---- DOCUMENT SECTION

This application is a U.S. National Phase Application under 35 U.S.C. 371 of International Application No. PCT/US2019/067638, filed on Dec. 19, 2019, which claims priority to Japanese Patent Application No. 2018-236996, filed on Dec. 19, 2018. The entire disclosures of the above applications are expressly incorporated by reference herein.
The present invention relates to a vibration conversion apparatus that converts a longitudinal vibration to a torsional vibration.
Application techniques using strong ultrasonic waves are widely accepted in an industry such as welding, cleaning, and pulverizing. One of the techniques is ultrasonic welding technology. From the point of view of the welding device, the objects to be welded can be broadly classified into plastics and metals.

--------
---- ENTRIES SHOWN

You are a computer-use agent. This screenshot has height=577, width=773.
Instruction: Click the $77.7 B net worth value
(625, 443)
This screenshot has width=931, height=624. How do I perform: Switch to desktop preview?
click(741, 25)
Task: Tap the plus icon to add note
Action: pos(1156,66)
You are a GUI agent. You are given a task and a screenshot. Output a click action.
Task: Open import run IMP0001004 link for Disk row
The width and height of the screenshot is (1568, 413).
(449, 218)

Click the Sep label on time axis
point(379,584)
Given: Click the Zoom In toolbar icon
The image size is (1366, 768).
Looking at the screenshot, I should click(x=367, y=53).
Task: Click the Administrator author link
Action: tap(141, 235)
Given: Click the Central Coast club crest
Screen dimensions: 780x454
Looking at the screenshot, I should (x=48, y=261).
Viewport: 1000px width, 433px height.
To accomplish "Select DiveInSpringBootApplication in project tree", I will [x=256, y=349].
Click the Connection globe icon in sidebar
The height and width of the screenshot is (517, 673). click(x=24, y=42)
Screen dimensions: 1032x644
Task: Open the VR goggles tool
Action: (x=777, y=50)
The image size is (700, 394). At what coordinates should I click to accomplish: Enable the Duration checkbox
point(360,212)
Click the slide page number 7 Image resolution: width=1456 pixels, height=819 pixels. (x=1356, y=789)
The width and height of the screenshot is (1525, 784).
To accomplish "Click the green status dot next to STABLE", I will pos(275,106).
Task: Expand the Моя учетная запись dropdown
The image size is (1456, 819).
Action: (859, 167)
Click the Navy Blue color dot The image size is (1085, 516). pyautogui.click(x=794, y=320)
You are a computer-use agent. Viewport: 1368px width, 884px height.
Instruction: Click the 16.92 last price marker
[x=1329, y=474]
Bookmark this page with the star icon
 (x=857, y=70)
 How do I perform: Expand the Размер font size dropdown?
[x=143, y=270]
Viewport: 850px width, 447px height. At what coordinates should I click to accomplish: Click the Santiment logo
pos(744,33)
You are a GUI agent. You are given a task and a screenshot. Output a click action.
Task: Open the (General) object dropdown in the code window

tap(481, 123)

--------

■ PROBLEMS AND TASKS:
1: In the patent passage, what kind of vibration does the apparatus produce from a longitudinal vibration?
2: Arrange the lines of the listing as a numbered list, starting at the line that contains "You are a computer-use agent. Viewport: 1368px" and ending at the line that contains "pos(744,33)". Leave out any blank lines.

■ ANSWER SET:
1: A torsional vibration.

2:
1. You are a computer-use agent. Viewport: 1368px width, 884px height.
2. Instruction: Click the 16.92 last price marker
3. [x=1329, y=474]
4. Bookmark this page with the star icon
5.  (x=857, y=70)
6.  How do I perform: Expand the Размер font size dropdown?
7. [x=143, y=270]
8. Viewport: 850px width, 447px height. At what coordinates should I click to accomplish: Click the Santiment logo
9. pos(744,33)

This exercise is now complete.